Beginn Prozess wegen schweren Raubes in vier Fällen

In Hand- und Fußfesseln wartet Karin S. auf den Prozessbeginn. Wegen schweren Raubes droht ihr eine lange Haftstrafe.

(Foto: Daniel Karmann/dpa)
  • Karin S. hat vier Supermärkte bewaffnet überfallen.
  • Beim Prozess in Ansbach legte die Angeklagte ein umfassendes Geständnis ab.
  • Sie forderte für sich selbst eine lange Haftstrafe. Nun muss Karin S. für elf Jahre ins Gefängnis.

Von Olaf Przybilla, Ansbach

Die Angeklagte Karin S. wird gefragt, ob sie Angaben zur Person machen will. Sie wird beschuldigt, vier Supermärkte bei laufendem Betrieb überfallen zu haben, maskiert, links und rechts jeweils eine Pistole in der Hand.

Die Anklageschrift liest sich wie das Drehbuch zu einem etwas knallig geratenen Kinofilm aus den Neunzigerjahren, Hauptdarstellerin: Jasmin Tabatabai, zur Not auch Katja Riemann. Jetzt aber holt Karin S. zu einem Geständnis aus, das die Anklageschrift fast unspektakulär wirken lässt. 80 Minuten lang erzählt die 47-Jährige am Stück. Dann sagt sie: "Das war jetzt fast eine Lebensbeichte."

Vorab hat Karin S. das Gericht um Verständnis gebeten: Sie werde "ausführlich schwätze", leider nicht immer in Hochdeutsch, das aber möge man ihr verzeihen. S. stammt aus Baden-Württemberg, dort hat sie ihren ersten drei Supermärkte überfallen, erst Lidl, dann Aldi und noch mal Aldi. Danach, sagt sie, habe sie sich regelrecht vor sich selbst "geekelt": Was sie den Kunden, den Kassiererinnen antue - damit habe sie kaum noch leben können.

Trotzdem habe sie dann noch einen Laden überfallen, diesmal Norma, diesmal in Bayern. Und dabei fielen im fränkischen Burgoberbach jene Schüsse, derentwegen der Haftbefehl bei ihrer Festnahme zunächst auf versuchten Mord ausgestellt wurde.

Ein Zeuge auf dem Norma-Parkplatz versuchte sie mit dem Handy zu fotografieren, erzählt S. Außerdem habe sie den Eindruck gehabt, dass der Mann sie in seinem Porsche Cayenne verfolgen wollte, da hätte sie in ihrem Kleinwagen kaum eine Chance gehabt. Also ballerte die mehrfach ausgezeichnete Sportschützin mindestens sechsmal in Richtung des Porsches.

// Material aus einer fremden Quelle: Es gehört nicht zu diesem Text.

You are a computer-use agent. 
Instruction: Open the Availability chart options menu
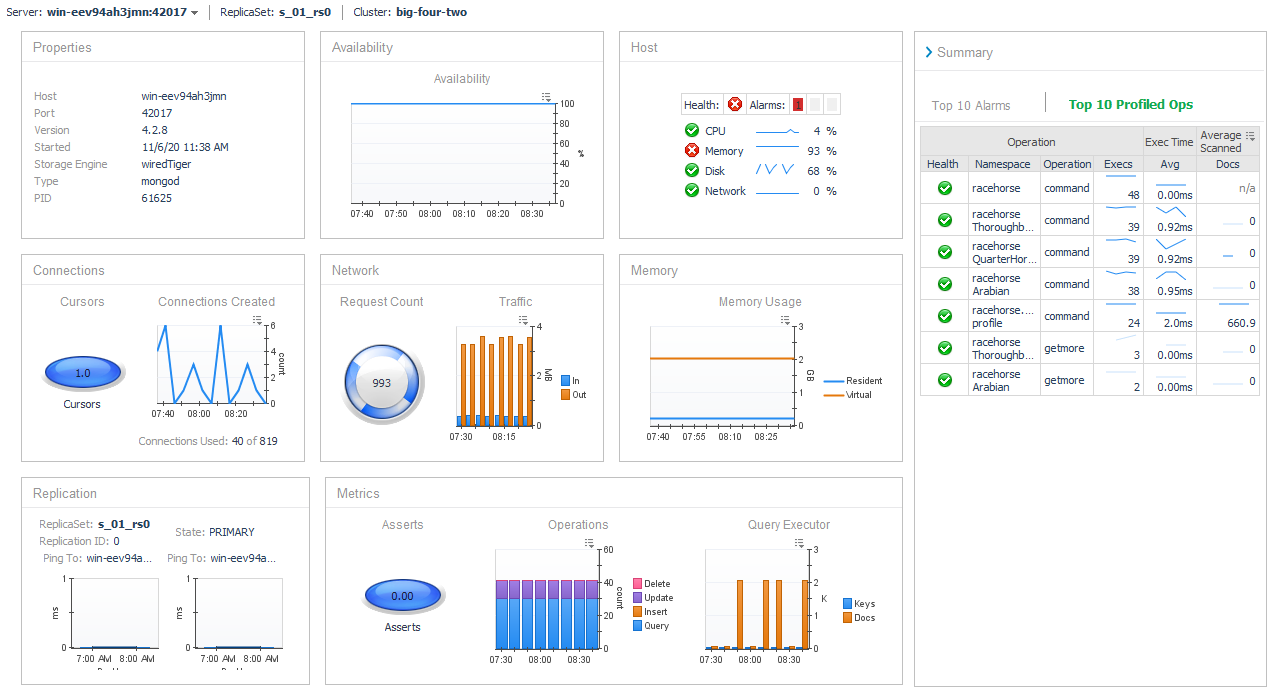click(546, 97)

Der stand da etwa zehn Meter von ihr entfernt, alle Schüsse gingen vorbei. "Wissen Sie", sagt die Angeklagte zum Vorsitzenden Richter, "wenn ich das hier aus 25 Metern treffen will, dann treff' ich bei zehn Versuchen mindestens neunmal." S. deutet auf einen schmalen Tetra Pak mit Wasser vor ihr. "Gut, das können wir hier im Gerichtssaal nicht nachvollziehen", sagt der Richter.

Zweifel an dem, was die Angeklagte berichtet, hat aber selbst der Staatsanwalt offenbar nicht. Weshalb sie in Ansbach auch nicht wegen versuchten Mordes angeklagt ist, sondern nur wegen "schweren Raubes mit vorsätzlichem Führen halbautomatischer Kurzwaffen"; und sich zwar am Landgericht verantworten muss, nicht aber an der Schwurgerichtskammer.

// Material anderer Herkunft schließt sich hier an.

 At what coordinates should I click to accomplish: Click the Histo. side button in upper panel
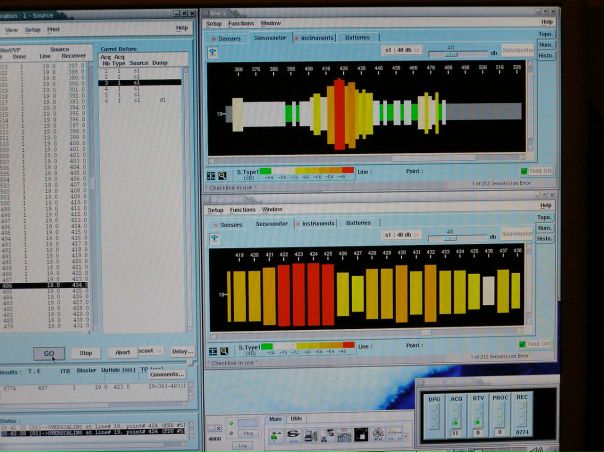546,55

"Ein Porsche Cayenne, der ist ja fast so groß wie ein Einfamilienhaus", sagt Karin S. Ihre Schüsse aber trafen nicht nur den SUV-Fahrer nicht. Sie trafen auch den SUV nicht. Sie wolle nicht überheblich klingen, aber: "Was ich treffen will, das treff' ich. Und was ich nicht treffen will, das treff' ich nicht."

Wieder äußerst niemand Zweifel im Gericht. Es gibt dafür aber auch wenig Grund, angesichts des Geständnisses, das die Angeklagte vorträgt. Im Grunde legt Karin S. kein Geständnis ab, sie führt eine Neben-Anklage in eigener Sache. Nichts, sagt sie, könne rechtfertigen, was sie getan habe.

Sie habe ihren Opfern schweren Schaden zugefügt, das tue ihr "bitter, bitter leid". Sie bitte deshalb auch nicht um mildernde Umstände oder gar Verschonung, sondern erwarte eine Haftstrafe "über viele, viele Jahre". Und das sei, sagt sie gleich in ihren einleitenden Worten, auch gut so: Dann bekomme sie wenigstens viel Zeit, darüber nachzudenken, was sie getan habe.